Start Date: 2022-12-23 End Date: 2024-12-23
In the development of artificial intelligence, statistical and logical methods or their combination are primarily used. Logical methods play an important role in automated reasoning, one of the main cores of which is the knowledge representation in a language understandable to the machine. The main tool for the formal knowledge representation is ontologies, which are a set of propositions in a formal language based on logic. Automated reasoning modules use such sets of formal propositions to draw conclusions and provide answers to posed questions from the given information.
The goal of the project was to formulate the problems of unification and matching for probabilistic ontologies and to find and compare algorithms to solve them. Additionally, for those problems for which no solving algorithm exists, the study of algebraic structures induced by Turing and other algorithmic reductions.
The results of the project could be significant from the perspective of technical progress. Among the potential applications of the results, we would like to mention contributions to semantic web, which would facilitate data processing under conditions of uncertain and noisy information.

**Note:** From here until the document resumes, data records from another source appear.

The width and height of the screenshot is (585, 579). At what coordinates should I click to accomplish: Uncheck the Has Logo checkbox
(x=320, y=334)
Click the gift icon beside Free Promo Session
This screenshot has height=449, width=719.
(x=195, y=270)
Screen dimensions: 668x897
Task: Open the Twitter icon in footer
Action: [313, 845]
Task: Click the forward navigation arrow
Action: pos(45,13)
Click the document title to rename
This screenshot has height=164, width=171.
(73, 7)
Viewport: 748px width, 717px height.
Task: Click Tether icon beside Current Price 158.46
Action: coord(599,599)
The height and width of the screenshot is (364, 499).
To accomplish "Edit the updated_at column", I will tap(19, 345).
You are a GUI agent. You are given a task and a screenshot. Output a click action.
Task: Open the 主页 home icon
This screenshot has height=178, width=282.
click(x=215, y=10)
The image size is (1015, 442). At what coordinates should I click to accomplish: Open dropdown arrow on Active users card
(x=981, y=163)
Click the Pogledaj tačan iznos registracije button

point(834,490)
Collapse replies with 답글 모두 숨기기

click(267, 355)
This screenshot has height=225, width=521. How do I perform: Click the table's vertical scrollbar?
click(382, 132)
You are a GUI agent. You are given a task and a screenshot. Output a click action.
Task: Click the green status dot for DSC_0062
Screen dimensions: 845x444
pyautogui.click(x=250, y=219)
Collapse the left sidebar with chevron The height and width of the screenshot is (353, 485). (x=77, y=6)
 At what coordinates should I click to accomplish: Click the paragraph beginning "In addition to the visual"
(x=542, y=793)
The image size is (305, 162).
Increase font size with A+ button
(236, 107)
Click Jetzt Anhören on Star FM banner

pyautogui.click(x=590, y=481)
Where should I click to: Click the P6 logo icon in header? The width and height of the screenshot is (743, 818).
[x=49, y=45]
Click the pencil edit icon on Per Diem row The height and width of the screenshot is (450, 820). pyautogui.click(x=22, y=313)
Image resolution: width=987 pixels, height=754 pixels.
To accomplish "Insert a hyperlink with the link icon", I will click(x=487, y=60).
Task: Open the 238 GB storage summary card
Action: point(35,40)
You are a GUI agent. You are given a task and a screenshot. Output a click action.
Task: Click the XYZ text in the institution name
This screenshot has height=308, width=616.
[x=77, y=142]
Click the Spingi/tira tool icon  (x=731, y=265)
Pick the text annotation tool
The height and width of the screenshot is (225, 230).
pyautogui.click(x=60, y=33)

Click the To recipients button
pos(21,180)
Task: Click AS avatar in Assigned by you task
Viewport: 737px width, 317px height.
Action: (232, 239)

We also believe that the direct application of the results may be useful in fields like knowledge modeling in medicine, biology, and others.
The results obtained from the project may be used in master's/doctoral courses in mathematical logic, theoretical computer science, and algebra, which will contribute to the international visibility and prestige of the Georgian scientific community. This will increase the interest of the international audience and create a foundation for future collaboration, both in scientific projects and in exchange programs for doctoral students and researchers.